The two guys he was most jelous of, one played basket-ball and the other made his money via rap music, Kendrick goes on to highlight that the black man has become a prisoner to the streets that conceived him as the stereotype cuts deep that the only way for niggaz to make it out of the ghetto in his hood is via playing basketball or becoming a rapper.

“The only way out the ghetto, you know the stereotype Shooting hoops or live on the stereo like top 40”

Kendrick geniusly sums up the entire song explaining that the “jealousy” he felt didn’t come from a place of hate but instead, from fear that they would be the last people to make it out of Compton. Now he bears witness to his own rise to fame…..
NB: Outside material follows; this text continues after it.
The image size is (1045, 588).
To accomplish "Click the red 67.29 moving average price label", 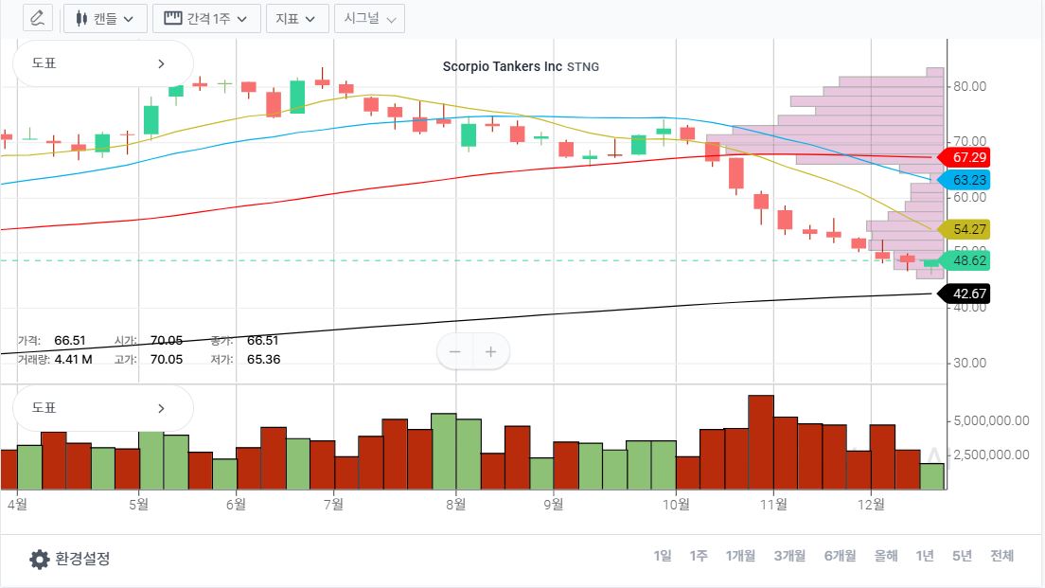I will pyautogui.click(x=965, y=157).
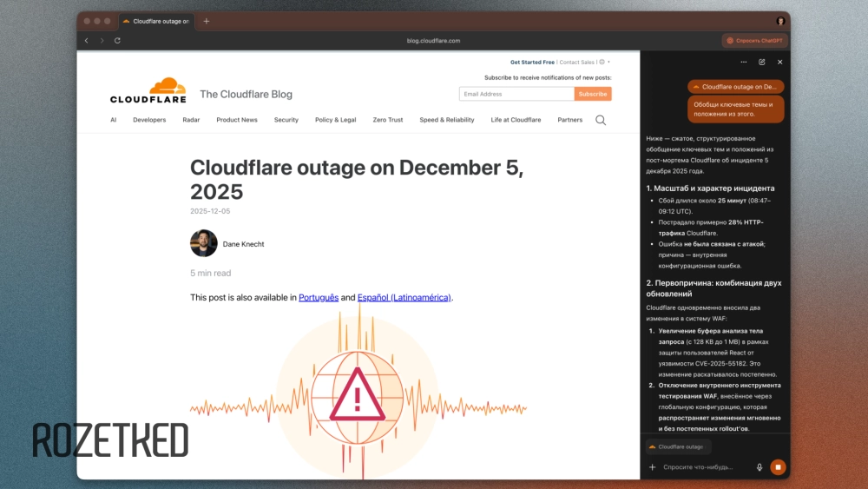Go back with the browser back arrow
This screenshot has width=868, height=489.
point(86,41)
“I wasn’t jealous cause of the talents they got
I was terrified they’d be the last black boys to fly…
Out of Compton
Thank God…
Black boy fly, watch that black boy fly

If you try think about it, this track is very much linked to the poem he resides at the end of ‘Mortal Man’, talking about the black man being caught up in the streets, but eventually realizing his worth and potential and breaking free of his cocoon and thus becoming a butterfly…. hence the last line in the song “Now watch that black boy fly”…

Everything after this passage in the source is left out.